■ Provided data ■

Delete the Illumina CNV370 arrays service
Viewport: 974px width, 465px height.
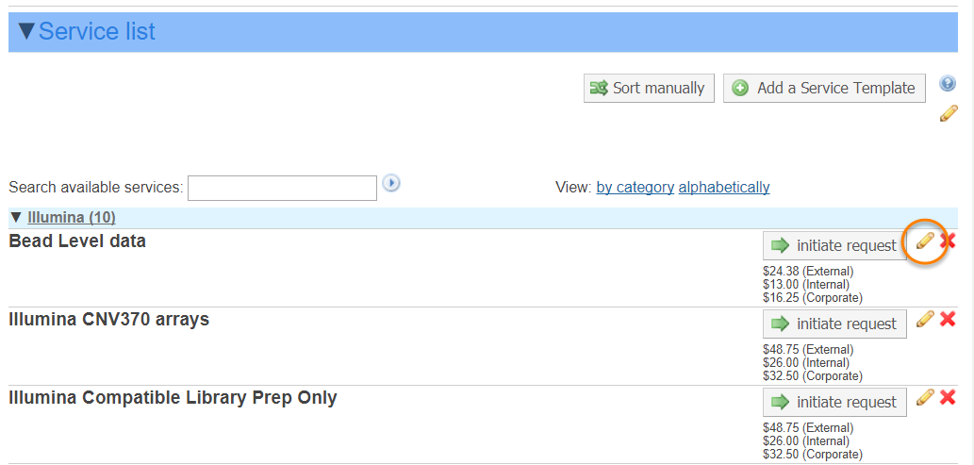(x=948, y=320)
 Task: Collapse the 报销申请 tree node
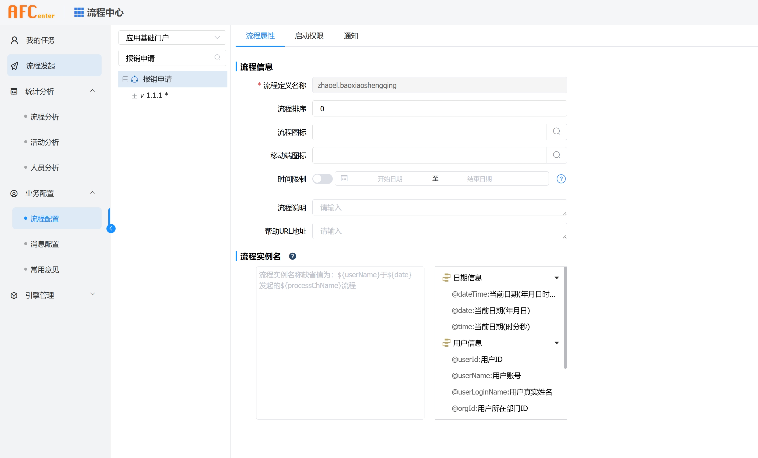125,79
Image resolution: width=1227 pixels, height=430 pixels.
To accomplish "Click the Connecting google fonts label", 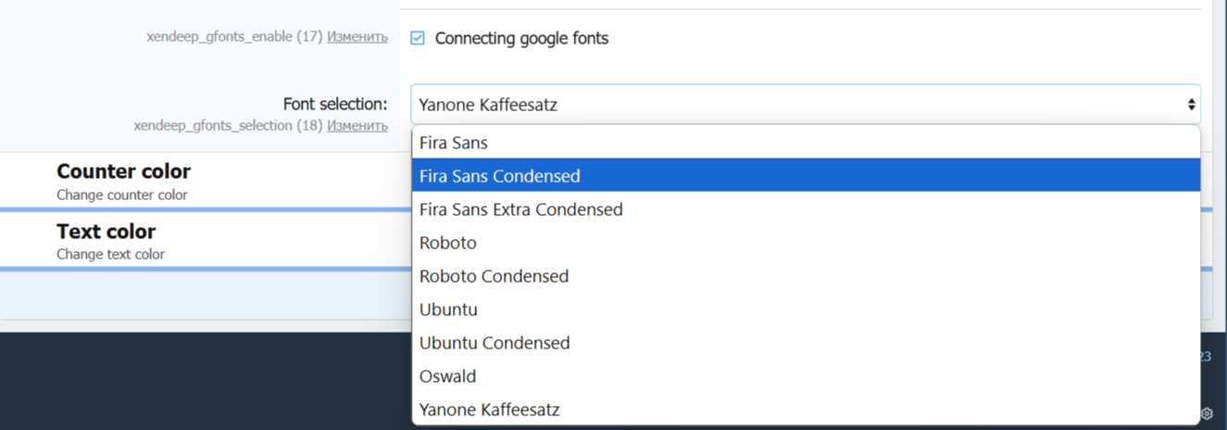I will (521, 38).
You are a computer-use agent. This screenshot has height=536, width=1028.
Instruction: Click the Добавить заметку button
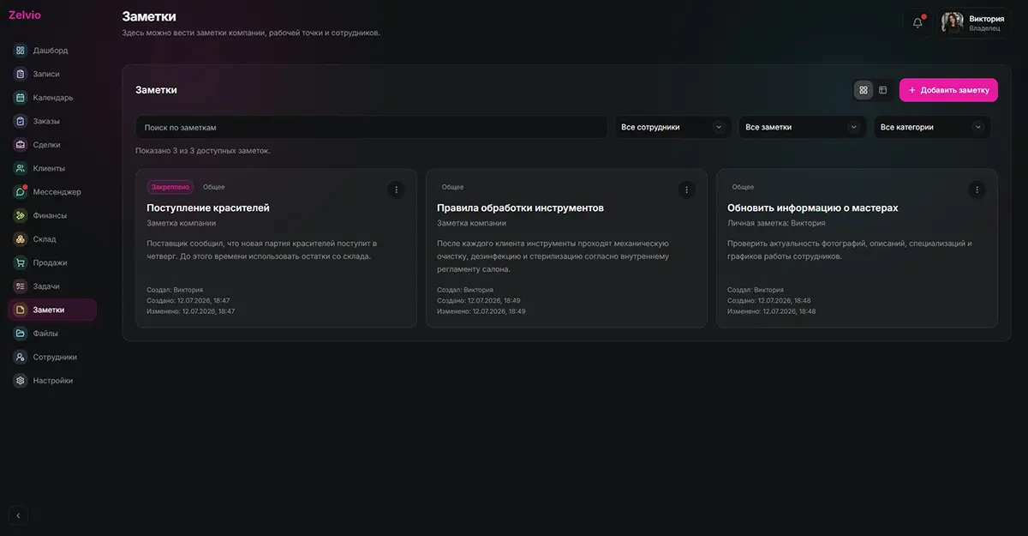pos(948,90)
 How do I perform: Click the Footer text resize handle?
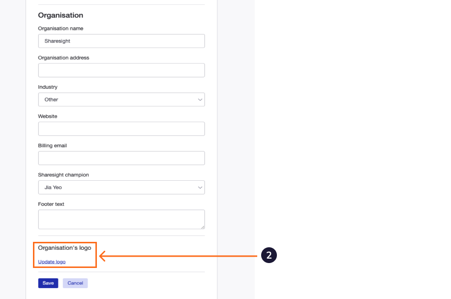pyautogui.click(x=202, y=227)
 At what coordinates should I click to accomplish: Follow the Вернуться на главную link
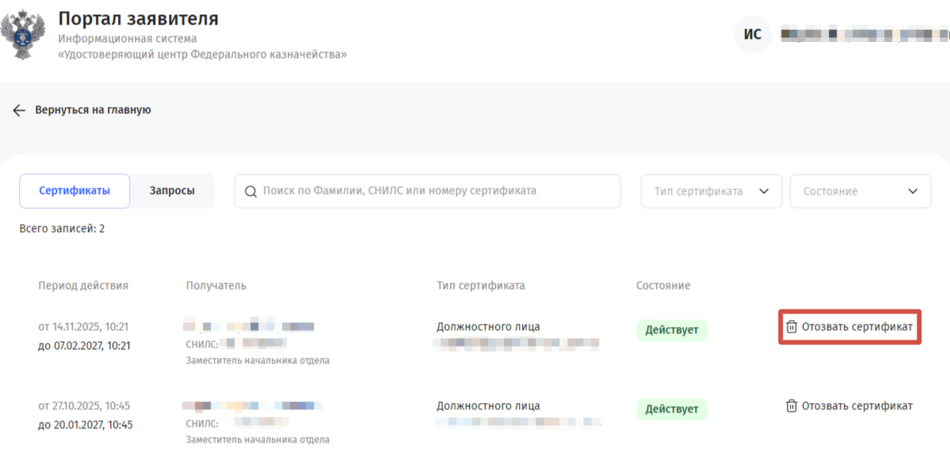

■ Directive ■
Scale the listing from the line that contains "How do I perform: Click" through the end of the listing, both ends included, and write every line again with its requests. Multiply each coordinate in the answers by 1.7, round to whole numbers with halves going up, and leave the pictures out.

■ Answer to this exercise ■
 How do I perform: Click the Footer text resize handle?
pyautogui.click(x=343, y=386)
 At what coordinates should I click to accomplish: Follow the Вернуться на главную link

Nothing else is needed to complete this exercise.